**RECORDS SHOWN:**
-=-=-=-=-
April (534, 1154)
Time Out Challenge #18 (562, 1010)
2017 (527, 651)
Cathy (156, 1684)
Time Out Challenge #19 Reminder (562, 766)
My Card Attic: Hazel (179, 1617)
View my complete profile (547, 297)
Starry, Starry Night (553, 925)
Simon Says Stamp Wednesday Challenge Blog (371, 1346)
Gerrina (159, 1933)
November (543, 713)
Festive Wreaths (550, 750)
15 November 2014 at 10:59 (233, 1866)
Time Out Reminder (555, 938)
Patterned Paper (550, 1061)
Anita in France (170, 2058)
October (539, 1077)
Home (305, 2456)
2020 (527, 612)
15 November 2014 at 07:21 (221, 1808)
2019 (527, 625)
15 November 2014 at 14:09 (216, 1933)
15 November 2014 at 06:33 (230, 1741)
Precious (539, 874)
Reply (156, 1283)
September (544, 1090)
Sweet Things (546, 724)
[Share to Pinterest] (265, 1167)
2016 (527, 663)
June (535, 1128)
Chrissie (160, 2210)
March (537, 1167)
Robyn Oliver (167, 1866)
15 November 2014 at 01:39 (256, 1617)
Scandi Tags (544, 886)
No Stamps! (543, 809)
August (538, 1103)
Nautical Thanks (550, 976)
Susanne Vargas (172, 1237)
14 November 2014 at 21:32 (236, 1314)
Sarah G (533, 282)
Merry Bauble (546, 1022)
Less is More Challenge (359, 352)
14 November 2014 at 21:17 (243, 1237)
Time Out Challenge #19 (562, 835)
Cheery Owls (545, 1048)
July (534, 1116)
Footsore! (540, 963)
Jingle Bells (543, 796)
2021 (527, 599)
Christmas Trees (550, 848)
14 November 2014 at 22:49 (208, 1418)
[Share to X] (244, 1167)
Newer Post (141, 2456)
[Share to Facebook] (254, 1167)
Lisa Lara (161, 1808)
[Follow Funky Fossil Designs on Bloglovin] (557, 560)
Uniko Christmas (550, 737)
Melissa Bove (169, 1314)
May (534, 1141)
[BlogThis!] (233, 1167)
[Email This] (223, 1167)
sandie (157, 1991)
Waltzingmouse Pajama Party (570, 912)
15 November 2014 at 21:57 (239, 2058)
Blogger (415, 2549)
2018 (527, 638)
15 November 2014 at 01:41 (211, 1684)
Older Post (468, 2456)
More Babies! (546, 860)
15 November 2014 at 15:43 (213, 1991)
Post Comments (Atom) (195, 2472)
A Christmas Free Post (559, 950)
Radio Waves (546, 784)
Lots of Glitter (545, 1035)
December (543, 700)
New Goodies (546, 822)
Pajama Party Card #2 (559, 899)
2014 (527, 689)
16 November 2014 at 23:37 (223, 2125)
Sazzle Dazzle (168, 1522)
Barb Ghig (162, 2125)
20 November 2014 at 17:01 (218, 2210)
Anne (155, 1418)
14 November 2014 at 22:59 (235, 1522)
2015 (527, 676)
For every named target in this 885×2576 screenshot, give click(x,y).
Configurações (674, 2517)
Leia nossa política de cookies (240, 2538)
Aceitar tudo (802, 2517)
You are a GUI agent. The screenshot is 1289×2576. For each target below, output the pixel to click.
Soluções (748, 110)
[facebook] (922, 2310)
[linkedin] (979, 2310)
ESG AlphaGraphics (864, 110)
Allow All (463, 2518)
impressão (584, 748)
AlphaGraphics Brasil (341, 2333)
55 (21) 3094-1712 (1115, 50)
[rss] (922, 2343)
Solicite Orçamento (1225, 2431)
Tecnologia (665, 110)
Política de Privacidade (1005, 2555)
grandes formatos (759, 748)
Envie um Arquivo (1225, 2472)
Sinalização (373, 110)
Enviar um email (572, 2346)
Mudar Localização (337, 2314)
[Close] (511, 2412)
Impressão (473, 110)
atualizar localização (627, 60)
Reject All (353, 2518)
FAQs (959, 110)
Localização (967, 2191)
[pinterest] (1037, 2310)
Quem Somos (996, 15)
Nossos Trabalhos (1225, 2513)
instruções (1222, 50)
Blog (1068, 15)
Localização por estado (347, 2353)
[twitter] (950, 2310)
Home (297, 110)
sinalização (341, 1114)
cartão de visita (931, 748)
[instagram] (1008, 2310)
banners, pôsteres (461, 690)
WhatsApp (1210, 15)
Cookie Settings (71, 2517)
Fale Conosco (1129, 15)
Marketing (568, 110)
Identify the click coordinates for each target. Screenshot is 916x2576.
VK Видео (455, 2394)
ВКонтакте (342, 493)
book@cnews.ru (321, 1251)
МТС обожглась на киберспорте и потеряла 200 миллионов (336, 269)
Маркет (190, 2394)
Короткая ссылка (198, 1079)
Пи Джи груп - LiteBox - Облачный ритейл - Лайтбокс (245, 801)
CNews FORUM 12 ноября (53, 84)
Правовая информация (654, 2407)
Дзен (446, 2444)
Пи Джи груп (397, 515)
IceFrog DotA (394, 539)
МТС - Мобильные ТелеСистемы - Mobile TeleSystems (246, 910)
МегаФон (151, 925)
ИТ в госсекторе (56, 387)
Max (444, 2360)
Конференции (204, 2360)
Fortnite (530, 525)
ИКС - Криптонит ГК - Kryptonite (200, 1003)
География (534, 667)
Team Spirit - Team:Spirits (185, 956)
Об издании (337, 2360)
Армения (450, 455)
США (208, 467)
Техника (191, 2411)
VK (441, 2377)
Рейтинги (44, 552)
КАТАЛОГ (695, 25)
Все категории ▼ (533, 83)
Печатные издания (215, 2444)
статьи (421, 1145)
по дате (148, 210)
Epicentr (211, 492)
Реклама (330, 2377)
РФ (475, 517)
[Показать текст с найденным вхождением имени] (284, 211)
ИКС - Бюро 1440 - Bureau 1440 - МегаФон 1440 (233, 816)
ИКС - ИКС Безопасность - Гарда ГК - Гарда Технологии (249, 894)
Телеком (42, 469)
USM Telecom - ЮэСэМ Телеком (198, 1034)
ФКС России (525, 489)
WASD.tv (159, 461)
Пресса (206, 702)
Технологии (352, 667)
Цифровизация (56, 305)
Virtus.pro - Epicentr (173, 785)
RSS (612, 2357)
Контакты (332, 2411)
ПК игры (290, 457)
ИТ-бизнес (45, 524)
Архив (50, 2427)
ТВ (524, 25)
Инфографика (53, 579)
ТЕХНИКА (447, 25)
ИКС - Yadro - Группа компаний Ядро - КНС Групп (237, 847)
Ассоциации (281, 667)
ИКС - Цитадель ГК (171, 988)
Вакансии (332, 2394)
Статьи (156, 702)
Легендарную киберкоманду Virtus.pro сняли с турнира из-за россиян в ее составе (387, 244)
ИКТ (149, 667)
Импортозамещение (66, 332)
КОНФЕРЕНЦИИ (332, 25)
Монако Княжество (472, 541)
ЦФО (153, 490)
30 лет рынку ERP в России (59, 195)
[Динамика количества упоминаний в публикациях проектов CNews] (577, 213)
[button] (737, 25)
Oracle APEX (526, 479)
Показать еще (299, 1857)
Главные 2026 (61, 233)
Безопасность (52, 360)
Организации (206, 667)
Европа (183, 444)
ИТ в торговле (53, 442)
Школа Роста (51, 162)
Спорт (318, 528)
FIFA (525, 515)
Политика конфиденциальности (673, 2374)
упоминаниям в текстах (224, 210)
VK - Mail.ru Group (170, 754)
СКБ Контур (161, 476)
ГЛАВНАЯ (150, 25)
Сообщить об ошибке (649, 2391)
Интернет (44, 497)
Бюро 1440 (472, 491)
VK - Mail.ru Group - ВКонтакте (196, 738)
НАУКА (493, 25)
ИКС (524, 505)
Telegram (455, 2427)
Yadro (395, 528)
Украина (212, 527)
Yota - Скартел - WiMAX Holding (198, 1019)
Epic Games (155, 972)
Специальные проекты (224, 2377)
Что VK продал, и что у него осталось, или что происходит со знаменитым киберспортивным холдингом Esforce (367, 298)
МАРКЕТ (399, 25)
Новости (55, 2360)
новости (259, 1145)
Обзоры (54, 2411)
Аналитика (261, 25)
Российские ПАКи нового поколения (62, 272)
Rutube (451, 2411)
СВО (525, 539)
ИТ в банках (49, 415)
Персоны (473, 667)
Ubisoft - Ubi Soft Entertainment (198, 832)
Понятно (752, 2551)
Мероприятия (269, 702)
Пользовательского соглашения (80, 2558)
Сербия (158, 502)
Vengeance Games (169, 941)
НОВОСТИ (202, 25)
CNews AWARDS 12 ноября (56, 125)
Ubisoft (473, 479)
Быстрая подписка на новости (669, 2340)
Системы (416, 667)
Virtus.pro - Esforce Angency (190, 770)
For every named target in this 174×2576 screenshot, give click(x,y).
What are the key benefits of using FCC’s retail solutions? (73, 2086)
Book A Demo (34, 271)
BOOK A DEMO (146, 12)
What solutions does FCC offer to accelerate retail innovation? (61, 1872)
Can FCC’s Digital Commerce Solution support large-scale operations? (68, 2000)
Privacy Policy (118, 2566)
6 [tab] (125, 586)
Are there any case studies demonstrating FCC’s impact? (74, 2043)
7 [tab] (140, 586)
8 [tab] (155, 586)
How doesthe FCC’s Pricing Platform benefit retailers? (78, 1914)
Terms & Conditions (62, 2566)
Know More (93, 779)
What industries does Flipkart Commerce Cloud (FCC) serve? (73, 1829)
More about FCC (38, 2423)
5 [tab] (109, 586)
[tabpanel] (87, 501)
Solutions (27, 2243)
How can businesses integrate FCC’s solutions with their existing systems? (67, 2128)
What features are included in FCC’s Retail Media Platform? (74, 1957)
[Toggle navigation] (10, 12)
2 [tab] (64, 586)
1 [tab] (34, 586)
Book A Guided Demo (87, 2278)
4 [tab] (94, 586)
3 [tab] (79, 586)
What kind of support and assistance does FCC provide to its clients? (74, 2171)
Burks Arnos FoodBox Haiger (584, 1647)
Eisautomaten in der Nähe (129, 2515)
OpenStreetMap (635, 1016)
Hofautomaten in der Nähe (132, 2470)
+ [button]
-=-=-=-=-
Word for word, restate the lines above from the line containing "Импортозамещение (66, 332)" through the line containing "Know More (93, 779)", with both included and nothing else.

**EXERCISE RESPONSE:**
Импортозамещение (66, 332)
КОНФЕРЕНЦИИ (332, 25)
Монако Княжество (472, 541)
ЦФО (153, 490)
30 лет рынку ERP в России (59, 195)
[Динамика количества упоминаний в публикациях проектов CNews] (577, 213)
[button] (737, 25)
Oracle APEX (526, 479)
Показать еще (299, 1857)
Главные 2026 (61, 233)
Безопасность (52, 360)
Организации (206, 667)
Европа (183, 444)
ИТ в торговле (53, 442)
Школа Роста (51, 162)
Спорт (318, 528)
FIFA (525, 515)
Политика конфиденциальности (673, 2374)
упоминаниям в текстах (224, 210)
VK - Mail.ru Group (170, 754)
СКБ Контур (161, 476)
ГЛАВНАЯ (150, 25)
Сообщить об ошибке (649, 2391)
Интернет (44, 497)
Бюро 1440 (472, 491)
VK - Mail.ru Group - ВКонтакте (196, 738)
НАУКА (493, 25)
ИКС (524, 505)
Telegram (455, 2427)
Yadro (395, 528)
Украина (212, 527)
Yota - Скартел - WiMAX Holding (198, 1019)
Epic Games (155, 972)
Специальные проекты (224, 2377)
Что VK продал, и что у него осталось, или что происходит со знаменитым киберспортивным холдингом Esforce (367, 298)
МАРКЕТ (399, 25)
Новости (55, 2360)
новости (259, 1145)
Обзоры (54, 2411)
Аналитика (261, 25)
Российские ПАКи нового поколения (62, 272)
Rutube (451, 2411)
СВО (525, 539)
ИТ в банках (49, 415)
Персоны (473, 667)
Ubisoft - Ubi Soft Entertainment (198, 832)
Понятно (752, 2551)
Мероприятия (269, 702)
Пользовательского соглашения (80, 2558)
Сербия (158, 502)
Vengeance Games (169, 941)
НОВОСТИ (202, 25)
CNews AWARDS 12 ноября (56, 125)
Ubisoft (473, 479)
Быстрая подписка на новости (669, 2340)
Системы (416, 667)
Virtus.pro - Esforce Angency (190, 770)
For every named target in this 174×2576 screenshot, give click(x,y).
What are the key benefits of using FCC’s retail solutions? (73, 2086)
Book A Demo (34, 271)
BOOK A DEMO (146, 12)
What solutions does FCC offer to accelerate retail innovation? (61, 1872)
Can FCC’s Digital Commerce Solution support large-scale operations? (68, 2000)
Privacy Policy (118, 2566)
6 [tab] (125, 586)
Are there any case studies demonstrating FCC’s impact? (74, 2043)
7 [tab] (140, 586)
8 [tab] (155, 586)
How doesthe FCC’s Pricing Platform benefit retailers? (78, 1914)
Terms & Conditions (62, 2566)
Know More (93, 779)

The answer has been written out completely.